Records for this task START

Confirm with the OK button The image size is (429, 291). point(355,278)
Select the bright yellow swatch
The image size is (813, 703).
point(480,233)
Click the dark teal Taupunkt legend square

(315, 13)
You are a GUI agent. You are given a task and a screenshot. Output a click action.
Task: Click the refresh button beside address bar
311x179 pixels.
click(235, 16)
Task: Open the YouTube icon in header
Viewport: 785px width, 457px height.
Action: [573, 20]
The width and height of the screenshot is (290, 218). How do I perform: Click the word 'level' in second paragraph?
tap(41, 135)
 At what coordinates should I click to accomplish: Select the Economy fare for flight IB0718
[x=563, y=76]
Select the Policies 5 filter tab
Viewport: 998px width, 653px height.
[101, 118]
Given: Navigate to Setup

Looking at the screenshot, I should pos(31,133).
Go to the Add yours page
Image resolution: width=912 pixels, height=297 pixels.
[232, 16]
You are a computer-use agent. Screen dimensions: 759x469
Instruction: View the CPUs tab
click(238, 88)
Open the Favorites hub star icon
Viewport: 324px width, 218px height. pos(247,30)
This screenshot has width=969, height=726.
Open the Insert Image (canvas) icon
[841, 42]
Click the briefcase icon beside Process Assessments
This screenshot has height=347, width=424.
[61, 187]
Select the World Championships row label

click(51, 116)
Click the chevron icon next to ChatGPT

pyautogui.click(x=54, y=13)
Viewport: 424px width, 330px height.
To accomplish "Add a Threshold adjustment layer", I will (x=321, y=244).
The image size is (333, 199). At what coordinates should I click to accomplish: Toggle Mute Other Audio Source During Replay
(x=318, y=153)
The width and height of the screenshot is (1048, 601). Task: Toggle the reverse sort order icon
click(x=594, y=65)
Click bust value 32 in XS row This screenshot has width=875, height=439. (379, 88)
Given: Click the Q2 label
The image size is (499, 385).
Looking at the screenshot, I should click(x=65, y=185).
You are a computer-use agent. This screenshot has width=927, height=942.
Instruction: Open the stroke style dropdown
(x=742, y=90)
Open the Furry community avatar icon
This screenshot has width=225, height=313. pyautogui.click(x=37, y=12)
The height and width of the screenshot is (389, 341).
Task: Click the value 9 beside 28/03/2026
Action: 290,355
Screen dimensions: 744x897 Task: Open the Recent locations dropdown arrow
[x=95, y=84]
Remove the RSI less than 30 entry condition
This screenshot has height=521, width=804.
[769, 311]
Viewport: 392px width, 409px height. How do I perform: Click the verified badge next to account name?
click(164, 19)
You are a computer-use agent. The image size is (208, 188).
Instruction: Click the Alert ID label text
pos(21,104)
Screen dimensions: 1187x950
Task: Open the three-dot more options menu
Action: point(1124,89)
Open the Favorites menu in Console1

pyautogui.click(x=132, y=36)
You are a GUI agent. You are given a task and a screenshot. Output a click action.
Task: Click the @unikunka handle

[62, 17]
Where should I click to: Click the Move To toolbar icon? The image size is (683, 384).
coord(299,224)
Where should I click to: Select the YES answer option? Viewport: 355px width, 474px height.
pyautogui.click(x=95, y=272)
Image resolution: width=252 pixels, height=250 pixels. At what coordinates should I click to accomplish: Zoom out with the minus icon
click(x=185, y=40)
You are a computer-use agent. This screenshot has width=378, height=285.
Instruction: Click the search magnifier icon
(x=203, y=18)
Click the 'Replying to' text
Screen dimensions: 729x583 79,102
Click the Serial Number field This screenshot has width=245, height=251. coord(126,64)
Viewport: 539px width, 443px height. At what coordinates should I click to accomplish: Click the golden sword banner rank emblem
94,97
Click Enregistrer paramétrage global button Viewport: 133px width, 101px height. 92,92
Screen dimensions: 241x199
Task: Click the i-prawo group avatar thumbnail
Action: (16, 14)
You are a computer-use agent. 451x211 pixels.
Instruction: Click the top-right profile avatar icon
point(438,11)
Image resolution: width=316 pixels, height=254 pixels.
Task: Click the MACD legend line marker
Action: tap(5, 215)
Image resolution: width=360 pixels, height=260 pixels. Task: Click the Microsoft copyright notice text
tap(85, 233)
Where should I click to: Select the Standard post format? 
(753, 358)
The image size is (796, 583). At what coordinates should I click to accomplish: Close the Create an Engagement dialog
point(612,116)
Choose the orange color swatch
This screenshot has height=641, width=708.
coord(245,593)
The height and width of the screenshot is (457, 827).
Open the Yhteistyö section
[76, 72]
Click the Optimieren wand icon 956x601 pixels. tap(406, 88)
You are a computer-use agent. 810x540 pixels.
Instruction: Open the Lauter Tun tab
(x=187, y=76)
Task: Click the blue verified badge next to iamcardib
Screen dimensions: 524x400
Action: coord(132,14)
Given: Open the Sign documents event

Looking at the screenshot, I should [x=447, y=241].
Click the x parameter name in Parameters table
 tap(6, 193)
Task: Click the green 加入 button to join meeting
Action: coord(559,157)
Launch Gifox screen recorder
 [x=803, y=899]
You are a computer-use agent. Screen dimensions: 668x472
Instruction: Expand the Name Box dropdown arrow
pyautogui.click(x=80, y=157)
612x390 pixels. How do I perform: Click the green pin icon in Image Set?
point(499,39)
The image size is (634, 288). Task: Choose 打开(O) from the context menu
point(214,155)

Records for this task END

- Action item: Exactly as written, transcribe every line shown above.

- Task answer:
Confirm with the OK button The image size is (429, 291). point(355,278)
Select the bright yellow swatch
The image size is (813, 703).
point(480,233)
Click the dark teal Taupunkt legend square

(315, 13)
You are a GUI agent. You are given a task and a screenshot. Output a click action.
Task: Click the refresh button beside address bar
311x179 pixels.
click(235, 16)
Task: Open the YouTube icon in header
Viewport: 785px width, 457px height.
Action: [573, 20]
The width and height of the screenshot is (290, 218). How do I perform: Click the word 'level' in second paragraph?
tap(41, 135)
 At what coordinates should I click to accomplish: Select the Economy fare for flight IB0718
[x=563, y=76]
Select the Policies 5 filter tab
Viewport: 998px width, 653px height.
[101, 118]
Given: Navigate to Setup

Looking at the screenshot, I should pos(31,133).
Go to the Add yours page
Image resolution: width=912 pixels, height=297 pixels.
[232, 16]
You are a computer-use agent. Screen dimensions: 759x469
Instruction: View the CPUs tab
click(238, 88)
Open the Favorites hub star icon
Viewport: 324px width, 218px height. pos(247,30)
This screenshot has width=969, height=726.
Open the Insert Image (canvas) icon
[841, 42]
Click the briefcase icon beside Process Assessments
This screenshot has height=347, width=424.
[61, 187]
Select the World Championships row label

click(51, 116)
Click the chevron icon next to ChatGPT

pyautogui.click(x=54, y=13)
Viewport: 424px width, 330px height.
To accomplish "Add a Threshold adjustment layer", I will (x=321, y=244).
The image size is (333, 199). At what coordinates should I click to accomplish: Toggle Mute Other Audio Source During Replay
(x=318, y=153)
The width and height of the screenshot is (1048, 601). Task: Toggle the reverse sort order icon
click(x=594, y=65)
Click bust value 32 in XS row This screenshot has width=875, height=439. (379, 88)
Given: Click the Q2 label
The image size is (499, 385).
Looking at the screenshot, I should click(x=65, y=185).
You are a computer-use agent. This screenshot has width=927, height=942.
Instruction: Open the stroke style dropdown
(x=742, y=90)
Open the Furry community avatar icon
This screenshot has width=225, height=313. pyautogui.click(x=37, y=12)
The height and width of the screenshot is (389, 341).
Task: Click the value 9 beside 28/03/2026
Action: 290,355
Screen dimensions: 744x897 Task: Open the Recent locations dropdown arrow
[x=95, y=84]
Remove the RSI less than 30 entry condition
This screenshot has height=521, width=804.
[769, 311]
Viewport: 392px width, 409px height. How do I perform: Click the verified badge next to account name?
click(164, 19)
You are a computer-use agent. The image size is (208, 188).
Instruction: Click the Alert ID label text
pos(21,104)
Screen dimensions: 1187x950
Task: Open the three-dot more options menu
Action: point(1124,89)
Open the Favorites menu in Console1

pyautogui.click(x=132, y=36)
You are a GUI agent. You are given a task and a screenshot. Output a click action.
Task: Click the @unikunka handle

[62, 17]
Where should I click to: Click the Move To toolbar icon? The image size is (683, 384).
coord(299,224)
Where should I click to: Select the YES answer option? Viewport: 355px width, 474px height.
pyautogui.click(x=95, y=272)
Image resolution: width=252 pixels, height=250 pixels. At what coordinates should I click to accomplish: Zoom out with the minus icon
click(x=185, y=40)
You are a computer-use agent. This screenshot has width=378, height=285.
Instruction: Click the search magnifier icon
(x=203, y=18)
Click the 'Replying to' text
Screen dimensions: 729x583 79,102
Click the Serial Number field This screenshot has width=245, height=251. coord(126,64)
Viewport: 539px width, 443px height. At what coordinates should I click to accomplish: Click the golden sword banner rank emblem
94,97
Click Enregistrer paramétrage global button Viewport: 133px width, 101px height. 92,92
Screen dimensions: 241x199
Task: Click the i-prawo group avatar thumbnail
Action: (16, 14)
You are a computer-use agent. 451x211 pixels.
Instruction: Click the top-right profile avatar icon
point(438,11)
Image resolution: width=316 pixels, height=254 pixels.
Task: Click the MACD legend line marker
Action: tap(5, 215)
Image resolution: width=360 pixels, height=260 pixels. Task: Click the Microsoft copyright notice text
tap(85, 233)
Where should I click to: Select the Standard post format? 
(753, 358)
The image size is (796, 583). At what coordinates should I click to accomplish: Close the Create an Engagement dialog
point(612,116)
Choose the orange color swatch
This screenshot has height=641, width=708.
coord(245,593)
The height and width of the screenshot is (457, 827).
Open the Yhteistyö section
[76, 72]
Click the Optimieren wand icon 956x601 pixels. tap(406, 88)
You are a computer-use agent. 810x540 pixels.
Instruction: Open the Lauter Tun tab
(x=187, y=76)
Task: Click the blue verified badge next to iamcardib
Screen dimensions: 524x400
Action: coord(132,14)
Given: Open the Sign documents event

Looking at the screenshot, I should [x=447, y=241].
Click the x parameter name in Parameters table
 tap(6, 193)
Task: Click the green 加入 button to join meeting
Action: coord(559,157)
Launch Gifox screen recorder
 [x=803, y=899]
You are a computer-use agent. Screen dimensions: 668x472
Instruction: Expand the Name Box dropdown arrow
pyautogui.click(x=80, y=157)
612x390 pixels. How do I perform: Click the green pin icon in Image Set?
point(499,39)
The image size is (634, 288). Task: Choose 打开(O) from the context menu
point(214,155)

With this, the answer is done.